Instead of slavishly trying to mechanically reproduce every
articulation of a cockroach leg, the RHex team sought to
mimic the functional aspects of its creepy crawley
inspiration. The culminating result was a six-legged robot
with springy legs with a rotary motion reminiscent of
regular old wheels.
There is much more than meets the eye with the RHex
design. Technically speaking, the efficiencies obtained by
the design of the RHex robot can be modeled as a Spring
Loaded Inverted Pendulum, or SLIP. A SLIP is a conceptual
model where a mass sits atop a spring, and the RHex team
built on the fact that the animal kingdom is replete with
examples of an animal's center of mass being — in a
mechanical sense — situated on a SLIP.
The RHex team hypothesized that SLIP mechanics
present a number of efficiencies for locomotion because
some energy expended during locomotion can be stored in
spring potentials and released on the next step instead of
simply going to waste.
Basically, the jaunty bouncing gait of many animals
helps improve the efficiency of their movement.
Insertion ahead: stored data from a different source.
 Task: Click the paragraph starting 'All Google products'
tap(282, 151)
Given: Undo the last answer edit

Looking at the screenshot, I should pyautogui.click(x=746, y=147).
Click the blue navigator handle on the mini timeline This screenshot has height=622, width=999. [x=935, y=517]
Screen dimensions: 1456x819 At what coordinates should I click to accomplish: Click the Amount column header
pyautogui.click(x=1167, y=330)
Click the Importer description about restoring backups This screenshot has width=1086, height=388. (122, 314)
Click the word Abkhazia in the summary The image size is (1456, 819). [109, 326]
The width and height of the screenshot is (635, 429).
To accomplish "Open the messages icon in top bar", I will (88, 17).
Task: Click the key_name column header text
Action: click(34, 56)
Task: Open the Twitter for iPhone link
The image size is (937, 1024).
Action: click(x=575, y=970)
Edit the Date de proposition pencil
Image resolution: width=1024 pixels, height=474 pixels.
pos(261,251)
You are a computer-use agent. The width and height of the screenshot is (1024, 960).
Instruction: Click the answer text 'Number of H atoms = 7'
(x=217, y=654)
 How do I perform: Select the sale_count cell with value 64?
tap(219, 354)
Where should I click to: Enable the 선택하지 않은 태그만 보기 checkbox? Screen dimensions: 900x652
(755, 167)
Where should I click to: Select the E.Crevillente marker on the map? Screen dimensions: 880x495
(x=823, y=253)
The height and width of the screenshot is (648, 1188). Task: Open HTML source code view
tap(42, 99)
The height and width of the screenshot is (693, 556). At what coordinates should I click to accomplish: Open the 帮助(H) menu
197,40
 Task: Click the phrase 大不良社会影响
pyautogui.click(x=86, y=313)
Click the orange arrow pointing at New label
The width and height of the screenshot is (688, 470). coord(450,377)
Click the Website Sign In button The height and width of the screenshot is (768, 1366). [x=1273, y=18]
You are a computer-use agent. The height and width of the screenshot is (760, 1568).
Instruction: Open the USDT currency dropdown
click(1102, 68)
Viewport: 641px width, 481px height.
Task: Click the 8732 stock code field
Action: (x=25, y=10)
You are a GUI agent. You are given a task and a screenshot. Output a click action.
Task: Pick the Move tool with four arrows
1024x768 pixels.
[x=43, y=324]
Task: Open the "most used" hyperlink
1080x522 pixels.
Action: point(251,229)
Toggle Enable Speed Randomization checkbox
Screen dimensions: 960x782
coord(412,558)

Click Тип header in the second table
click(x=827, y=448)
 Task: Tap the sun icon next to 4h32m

However,
to realize significant energy savings from the bounce in a
robot step, the step needs to be forceful and fast — more
forceful and faster than what is easily achievable with the
type of actuators that might be used to truly replicate an
animal's gait (pneumatic actuators might be able to speedily
apply a lot of force once, but doing that over and over is
tough when you have to compress the air for the step first).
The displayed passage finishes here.